- _Supplied entries_
-- -- --

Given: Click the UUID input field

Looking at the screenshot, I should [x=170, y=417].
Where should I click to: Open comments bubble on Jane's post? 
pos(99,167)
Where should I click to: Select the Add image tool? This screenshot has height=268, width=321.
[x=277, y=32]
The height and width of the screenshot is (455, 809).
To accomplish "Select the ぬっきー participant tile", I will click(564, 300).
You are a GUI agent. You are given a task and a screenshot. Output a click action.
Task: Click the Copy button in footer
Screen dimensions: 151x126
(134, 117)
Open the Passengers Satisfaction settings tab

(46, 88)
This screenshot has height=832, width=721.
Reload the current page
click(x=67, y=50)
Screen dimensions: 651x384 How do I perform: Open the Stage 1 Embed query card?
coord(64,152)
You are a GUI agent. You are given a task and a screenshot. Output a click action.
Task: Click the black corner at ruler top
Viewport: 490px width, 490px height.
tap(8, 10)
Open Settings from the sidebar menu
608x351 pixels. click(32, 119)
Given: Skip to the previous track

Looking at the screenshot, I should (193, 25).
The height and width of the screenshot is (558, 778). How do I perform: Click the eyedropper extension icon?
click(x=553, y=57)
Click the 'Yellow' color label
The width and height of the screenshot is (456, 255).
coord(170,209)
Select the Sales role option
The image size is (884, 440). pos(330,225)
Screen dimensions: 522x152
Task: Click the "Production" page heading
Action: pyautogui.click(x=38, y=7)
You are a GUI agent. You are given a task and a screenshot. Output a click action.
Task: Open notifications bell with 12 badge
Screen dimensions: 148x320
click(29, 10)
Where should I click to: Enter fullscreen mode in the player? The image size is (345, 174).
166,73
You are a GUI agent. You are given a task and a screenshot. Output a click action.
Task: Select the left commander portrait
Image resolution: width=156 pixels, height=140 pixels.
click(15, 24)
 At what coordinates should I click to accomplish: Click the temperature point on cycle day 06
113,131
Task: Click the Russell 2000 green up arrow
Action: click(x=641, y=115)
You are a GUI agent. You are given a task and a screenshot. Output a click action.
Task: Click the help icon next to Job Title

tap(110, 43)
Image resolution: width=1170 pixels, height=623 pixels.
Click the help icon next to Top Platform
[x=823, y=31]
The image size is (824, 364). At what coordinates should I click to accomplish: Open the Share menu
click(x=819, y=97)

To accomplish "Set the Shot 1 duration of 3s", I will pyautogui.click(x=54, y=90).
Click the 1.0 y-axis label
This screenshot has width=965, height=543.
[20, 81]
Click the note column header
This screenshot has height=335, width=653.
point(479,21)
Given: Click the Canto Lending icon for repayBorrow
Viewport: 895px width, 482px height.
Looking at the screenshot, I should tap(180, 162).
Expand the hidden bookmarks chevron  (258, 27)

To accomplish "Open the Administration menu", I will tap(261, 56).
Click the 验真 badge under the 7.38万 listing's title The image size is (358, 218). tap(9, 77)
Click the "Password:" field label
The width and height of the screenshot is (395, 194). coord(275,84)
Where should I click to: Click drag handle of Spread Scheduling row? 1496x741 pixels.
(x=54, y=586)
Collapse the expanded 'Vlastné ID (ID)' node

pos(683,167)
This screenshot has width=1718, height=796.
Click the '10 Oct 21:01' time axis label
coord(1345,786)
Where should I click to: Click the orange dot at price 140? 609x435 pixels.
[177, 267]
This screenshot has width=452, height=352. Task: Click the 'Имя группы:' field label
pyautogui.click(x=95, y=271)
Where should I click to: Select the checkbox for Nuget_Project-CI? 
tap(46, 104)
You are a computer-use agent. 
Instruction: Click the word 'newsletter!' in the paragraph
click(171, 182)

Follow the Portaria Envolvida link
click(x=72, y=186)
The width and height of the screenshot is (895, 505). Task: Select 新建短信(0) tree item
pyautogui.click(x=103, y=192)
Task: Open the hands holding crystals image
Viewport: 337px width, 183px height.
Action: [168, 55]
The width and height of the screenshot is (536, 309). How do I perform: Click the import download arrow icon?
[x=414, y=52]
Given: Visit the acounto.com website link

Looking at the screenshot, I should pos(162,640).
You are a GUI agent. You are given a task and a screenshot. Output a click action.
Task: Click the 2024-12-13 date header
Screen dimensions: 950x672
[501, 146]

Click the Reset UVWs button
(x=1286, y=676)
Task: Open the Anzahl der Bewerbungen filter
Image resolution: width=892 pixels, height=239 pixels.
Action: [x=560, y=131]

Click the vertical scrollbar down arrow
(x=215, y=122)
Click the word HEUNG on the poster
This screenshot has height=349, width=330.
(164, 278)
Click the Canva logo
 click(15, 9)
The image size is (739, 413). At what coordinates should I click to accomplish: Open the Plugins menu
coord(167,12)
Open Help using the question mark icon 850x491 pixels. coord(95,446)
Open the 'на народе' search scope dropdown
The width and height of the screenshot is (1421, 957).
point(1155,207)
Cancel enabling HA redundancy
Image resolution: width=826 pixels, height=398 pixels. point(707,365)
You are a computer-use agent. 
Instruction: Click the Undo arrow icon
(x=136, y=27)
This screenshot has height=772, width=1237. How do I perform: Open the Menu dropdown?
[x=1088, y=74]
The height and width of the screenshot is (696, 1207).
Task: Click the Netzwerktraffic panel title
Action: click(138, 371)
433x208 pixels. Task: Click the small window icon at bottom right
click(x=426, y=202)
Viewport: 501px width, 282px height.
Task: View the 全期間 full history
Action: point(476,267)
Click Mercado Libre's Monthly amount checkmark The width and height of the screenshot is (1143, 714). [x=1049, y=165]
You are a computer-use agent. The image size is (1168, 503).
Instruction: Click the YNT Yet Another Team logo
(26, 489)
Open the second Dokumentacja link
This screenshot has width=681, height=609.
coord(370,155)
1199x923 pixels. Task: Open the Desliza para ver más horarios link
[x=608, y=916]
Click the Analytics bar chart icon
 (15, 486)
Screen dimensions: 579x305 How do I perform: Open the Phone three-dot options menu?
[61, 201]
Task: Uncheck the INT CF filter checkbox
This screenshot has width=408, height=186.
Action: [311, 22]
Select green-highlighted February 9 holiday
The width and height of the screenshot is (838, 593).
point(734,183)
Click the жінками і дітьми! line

-- -- --

- _About this exercise_
Send back exactly, with nothing added, the lines from the first line of the material above through the line holding "Task: Select the left commander portrait"; both ends are included.

- _Solution for this problem_
Given: Click the UUID input field

Looking at the screenshot, I should [x=170, y=417].
Where should I click to: Open comments bubble on Jane's post? 
pos(99,167)
Where should I click to: Select the Add image tool? This screenshot has height=268, width=321.
[x=277, y=32]
The height and width of the screenshot is (455, 809).
To accomplish "Select the ぬっきー participant tile", I will click(564, 300).
You are a GUI agent. You are given a task and a screenshot. Output a click action.
Task: Click the Copy button in footer
Screen dimensions: 151x126
(134, 117)
Open the Passengers Satisfaction settings tab

(46, 88)
This screenshot has height=832, width=721.
Reload the current page
click(x=67, y=50)
Screen dimensions: 651x384 How do I perform: Open the Stage 1 Embed query card?
coord(64,152)
You are a GUI agent. You are given a task and a screenshot. Output a click action.
Task: Click the black corner at ruler top
Viewport: 490px width, 490px height.
tap(8, 10)
Open Settings from the sidebar menu
608x351 pixels. click(32, 119)
Given: Skip to the previous track

Looking at the screenshot, I should (193, 25).
The height and width of the screenshot is (558, 778). How do I perform: Click the eyedropper extension icon?
click(x=553, y=57)
Click the 'Yellow' color label
The width and height of the screenshot is (456, 255).
coord(170,209)
Select the Sales role option
The image size is (884, 440). pos(330,225)
Screen dimensions: 522x152
Task: Click the "Production" page heading
Action: pyautogui.click(x=38, y=7)
You are a GUI agent. You are given a task and a screenshot. Output a click action.
Task: Open notifications bell with 12 badge
Screen dimensions: 148x320
click(29, 10)
Where should I click to: Enter fullscreen mode in the player? The image size is (345, 174).
166,73
You are a GUI agent. You are given a task and a screenshot. Output a click action.
Task: Select the left commander portrait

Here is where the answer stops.